TEXT EXCERPT Block Start
February 2007
Farm Fresh Memories



 It was near noon when I walked through the old double front doors of The Flat Rock General Store on Wednesday. I had not seen the folks down at The Store in goin’ on two weeks.

There seemed to be this odd carrin’ on about The Store on this Wednesday, all the regulars were present includin’ Slim, Essex, Ms. Ida, the Widow Cora, Farlow, Willerdean, "Truth" and Estelle, Bro., S.R., J.R., "Hatch," Harley Hood, my Daddy "pop" C.C., Heath and Dustin plus a few other local and area Flat Rock folk. Like I said there was an odd carrin’ on about The Store. The men were all cleaned up and rather somber, most were settin’ around rather listless; on the other hand, all the women were dressed in Mossy Oak camo and most held near full smiles or grins.

I had experienced this situation in years past and I was fully aware of the reason for all the odd carrin’ ons. It was the end of huntin’ season and The Flat Rock women were celebratin’ in dress, with refreshments and, I would expect, some huntin’ tales. Estelle commented somethin’ about the time and havin’ to be down at the hair factory for an appointment perm at 2:00 o’clock. She was sippin’ some warm spiced cider as she offered her tale about "Truth," the true sportsman and love of her life.

Seems in his earlier huntin’ years as they traveled south well after dark to some leased deer land, there was this monster buck in the pick-up headlights as they crossed the railroad. Estelle didn’t offer complete details but she did say with a big smile as she kissed "Truth" and headed out the old double front doors of The Store, "There was a deer decoy, game wardens (conservation officers), lots of lights, a lost deer rifle and heavy fines—lesson learned."
TEXT EXCERPT Block End
LISTED RECORDS Block Start
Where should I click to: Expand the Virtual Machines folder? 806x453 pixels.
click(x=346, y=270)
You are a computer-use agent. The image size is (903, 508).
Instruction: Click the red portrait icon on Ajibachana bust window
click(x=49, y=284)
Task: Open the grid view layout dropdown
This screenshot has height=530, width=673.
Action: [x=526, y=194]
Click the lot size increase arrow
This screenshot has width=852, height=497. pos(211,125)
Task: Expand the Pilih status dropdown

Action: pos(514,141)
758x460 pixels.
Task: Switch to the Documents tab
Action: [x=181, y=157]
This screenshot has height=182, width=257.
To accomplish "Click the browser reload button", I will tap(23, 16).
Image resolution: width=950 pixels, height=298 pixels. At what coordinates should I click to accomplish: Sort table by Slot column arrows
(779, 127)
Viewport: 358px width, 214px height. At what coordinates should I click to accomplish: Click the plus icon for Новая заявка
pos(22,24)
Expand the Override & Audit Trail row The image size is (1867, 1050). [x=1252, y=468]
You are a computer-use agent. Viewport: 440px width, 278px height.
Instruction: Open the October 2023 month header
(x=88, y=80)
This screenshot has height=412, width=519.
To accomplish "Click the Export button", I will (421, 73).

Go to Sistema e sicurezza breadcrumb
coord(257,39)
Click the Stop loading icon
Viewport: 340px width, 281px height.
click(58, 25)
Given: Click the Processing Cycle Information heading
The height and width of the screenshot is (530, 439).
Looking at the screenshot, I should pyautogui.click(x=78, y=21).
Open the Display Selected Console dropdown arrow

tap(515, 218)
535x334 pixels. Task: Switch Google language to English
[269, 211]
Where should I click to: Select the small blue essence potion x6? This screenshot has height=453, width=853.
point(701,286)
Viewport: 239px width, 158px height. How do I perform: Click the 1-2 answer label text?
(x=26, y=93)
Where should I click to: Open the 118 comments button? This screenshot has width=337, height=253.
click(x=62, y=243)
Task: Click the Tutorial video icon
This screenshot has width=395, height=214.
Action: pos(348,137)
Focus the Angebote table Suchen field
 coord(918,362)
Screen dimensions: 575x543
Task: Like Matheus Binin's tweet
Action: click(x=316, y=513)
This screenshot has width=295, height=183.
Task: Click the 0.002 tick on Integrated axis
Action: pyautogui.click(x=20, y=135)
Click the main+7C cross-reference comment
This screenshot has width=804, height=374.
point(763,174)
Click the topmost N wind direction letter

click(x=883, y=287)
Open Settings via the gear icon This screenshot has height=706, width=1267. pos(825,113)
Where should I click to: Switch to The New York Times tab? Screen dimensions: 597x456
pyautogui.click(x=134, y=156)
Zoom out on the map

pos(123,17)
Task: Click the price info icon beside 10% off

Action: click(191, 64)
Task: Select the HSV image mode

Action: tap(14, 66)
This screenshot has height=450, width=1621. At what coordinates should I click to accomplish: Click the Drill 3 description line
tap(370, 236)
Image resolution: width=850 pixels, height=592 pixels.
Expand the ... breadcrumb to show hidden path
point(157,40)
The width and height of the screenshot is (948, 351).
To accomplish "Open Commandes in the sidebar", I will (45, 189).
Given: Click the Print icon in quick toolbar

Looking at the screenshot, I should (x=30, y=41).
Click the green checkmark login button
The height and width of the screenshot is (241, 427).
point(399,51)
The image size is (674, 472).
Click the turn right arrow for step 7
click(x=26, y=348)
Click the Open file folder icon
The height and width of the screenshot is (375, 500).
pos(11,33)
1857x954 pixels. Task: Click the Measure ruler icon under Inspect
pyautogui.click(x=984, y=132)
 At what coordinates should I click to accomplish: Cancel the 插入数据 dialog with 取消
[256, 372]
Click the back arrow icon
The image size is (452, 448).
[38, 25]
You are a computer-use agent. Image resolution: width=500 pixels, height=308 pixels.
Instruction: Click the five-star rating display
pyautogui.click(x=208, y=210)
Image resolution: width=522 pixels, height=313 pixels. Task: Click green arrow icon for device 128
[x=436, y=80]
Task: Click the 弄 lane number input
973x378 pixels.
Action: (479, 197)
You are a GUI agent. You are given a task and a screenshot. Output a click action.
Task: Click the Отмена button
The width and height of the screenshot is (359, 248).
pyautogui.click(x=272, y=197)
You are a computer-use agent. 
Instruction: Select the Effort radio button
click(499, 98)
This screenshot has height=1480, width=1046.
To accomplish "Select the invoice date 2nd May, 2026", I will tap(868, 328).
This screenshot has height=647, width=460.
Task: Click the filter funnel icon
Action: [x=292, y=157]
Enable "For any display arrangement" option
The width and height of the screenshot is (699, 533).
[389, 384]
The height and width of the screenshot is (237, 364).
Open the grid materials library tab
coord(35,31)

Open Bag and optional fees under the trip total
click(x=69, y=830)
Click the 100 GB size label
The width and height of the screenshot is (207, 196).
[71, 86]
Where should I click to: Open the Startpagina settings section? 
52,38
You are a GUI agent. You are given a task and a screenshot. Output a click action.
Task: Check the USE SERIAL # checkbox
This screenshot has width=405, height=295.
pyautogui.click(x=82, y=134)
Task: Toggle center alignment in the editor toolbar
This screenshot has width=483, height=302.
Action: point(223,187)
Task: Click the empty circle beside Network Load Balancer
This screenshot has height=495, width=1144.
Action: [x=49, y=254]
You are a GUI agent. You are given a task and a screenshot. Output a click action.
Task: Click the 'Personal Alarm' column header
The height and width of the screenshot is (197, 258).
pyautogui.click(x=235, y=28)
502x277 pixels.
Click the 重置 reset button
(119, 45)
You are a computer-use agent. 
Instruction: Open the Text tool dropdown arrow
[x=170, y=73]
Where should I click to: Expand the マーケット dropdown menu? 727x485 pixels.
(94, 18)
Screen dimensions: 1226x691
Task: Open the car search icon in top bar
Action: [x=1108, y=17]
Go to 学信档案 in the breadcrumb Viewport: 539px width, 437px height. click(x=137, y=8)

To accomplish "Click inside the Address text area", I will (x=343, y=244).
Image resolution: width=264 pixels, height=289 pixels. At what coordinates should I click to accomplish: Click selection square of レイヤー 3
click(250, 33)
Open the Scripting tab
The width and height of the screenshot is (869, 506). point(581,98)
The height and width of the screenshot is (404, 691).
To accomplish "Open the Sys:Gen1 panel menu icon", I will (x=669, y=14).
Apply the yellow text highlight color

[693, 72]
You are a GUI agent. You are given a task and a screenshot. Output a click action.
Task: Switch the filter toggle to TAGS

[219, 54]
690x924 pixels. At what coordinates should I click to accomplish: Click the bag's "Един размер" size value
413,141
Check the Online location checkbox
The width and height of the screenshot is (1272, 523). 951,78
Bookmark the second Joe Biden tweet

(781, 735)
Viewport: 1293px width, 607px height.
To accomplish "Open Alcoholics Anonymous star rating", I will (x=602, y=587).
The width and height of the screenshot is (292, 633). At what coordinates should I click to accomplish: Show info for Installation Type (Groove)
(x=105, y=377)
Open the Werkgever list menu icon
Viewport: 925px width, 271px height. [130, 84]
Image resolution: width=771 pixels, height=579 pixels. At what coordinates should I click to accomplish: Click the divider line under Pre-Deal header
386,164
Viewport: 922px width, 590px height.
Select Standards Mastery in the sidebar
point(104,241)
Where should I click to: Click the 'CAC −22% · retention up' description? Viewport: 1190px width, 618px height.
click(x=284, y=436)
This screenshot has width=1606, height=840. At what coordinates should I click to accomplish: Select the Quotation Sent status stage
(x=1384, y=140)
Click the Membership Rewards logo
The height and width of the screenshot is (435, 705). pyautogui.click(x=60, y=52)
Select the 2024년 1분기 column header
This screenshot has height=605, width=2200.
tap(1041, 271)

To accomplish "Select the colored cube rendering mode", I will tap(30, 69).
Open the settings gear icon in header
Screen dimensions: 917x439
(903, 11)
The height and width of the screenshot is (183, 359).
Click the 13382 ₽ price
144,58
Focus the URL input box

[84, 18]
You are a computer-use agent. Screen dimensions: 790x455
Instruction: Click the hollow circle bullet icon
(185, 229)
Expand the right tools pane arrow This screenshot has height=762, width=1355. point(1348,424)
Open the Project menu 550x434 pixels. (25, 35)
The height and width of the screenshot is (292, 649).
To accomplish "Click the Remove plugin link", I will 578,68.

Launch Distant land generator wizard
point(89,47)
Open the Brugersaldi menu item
LISTED RECORDS Block End
In the general store text, condense the paragraph that begins "I had experienced this situation in years past" into a shorter version that keeps its main facts.

The narrator recognized the odd behavior from past years. It was the end of hunting season, and the Flat Rock women were celebrating with their dress, refreshments and probably some hunting tales. Estelle mentioned a 2:00 perm appointment at the hair factory. While sipping warm spiced cider, she told a tale about "Truth," the true sportsman and love of her life.